A doctor who treated survivors of a mysterious nuclear accident in Russia was told that the radioactive isotope cesium-137 must have made its way into their body due to “Fukushima crabs,” according to CNN.
The August 8 incident at the Nyonoksa testing range on a platform in the White Sea has not yet been fully explained, but at least seven individuals have been reported dead after what nuclear agency Rosatom described as an accident involving an “isotope power source for a liquid-fuelled rocket engine.” It later emerged that the incident was serious enough that Russian officials in Arkhangelsk wavered over the issue of whether to issue evacuation orders for nearby towns. While several of the personnel deaths were due to an onsite explosion, the Washington Post reported this week (citing the Novaya Gazeta newspaper) that two individuals had died of radiation exposure before they could be taken to Moscow for treatment.
Radiation levels in the nearby city of Severodvinsk spiked to 16 times background levels, according to the Russian Federal Service for Hydrometeorology and Environmental Monitoring, which is a level not expected to have consequences for human health.

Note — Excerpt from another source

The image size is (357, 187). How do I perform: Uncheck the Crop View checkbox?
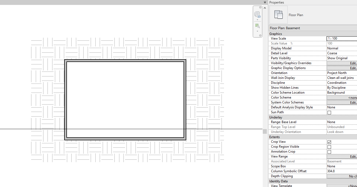329,142
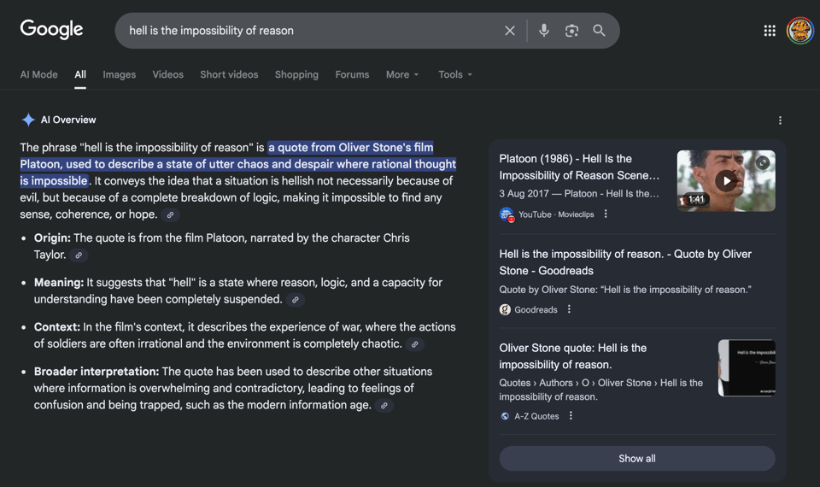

According to the Post report, medical workers at a regional hospital were not informed that three patients who arrived after the accident had possibly been exposed to radiation. One source said that after cesium-137 was detected in an emergency room, doctors and nurses using only face masks for protection had to decontaminate the room. They were later forced to sign nondisclosure agreements stating that any information about the incident is a state secret, the Post wrote.
The local health ministry blamed the detection of cesium-137 in one doctor’s body on food, according to CNN:
Despite the doctor’s exposure to patients from an area where a short-term radiation spike was recorded, the local health ministry blamed the trace amounts of the isotope on bad seafood.According to Meduza, a Riga-based investigative outlet, health officials told the doctor the cesium-137 detected was likely related to a recent vacation to Thailand. An employee at the hospital said that the health officials told the doctor, “You just ate Fukushima crabs there”—referring to a series of meltdowns at Fukushima Daiichi Nuclear Power Station in 2011 following the catastrophic Tōhoku earthquake and tsunami. While some cesium-137 has been detected in oceanic wildlife, most of the scientific community believes it has been diluted to levels unlikely to impact human health.
“Cesium-137... has the feature of accumulating in fish, mushrooms, lichens, algae,” the statement posted on the local government’s website reads. “With a certain degree of probability, we can assume that this element got into the human body through the products of food.”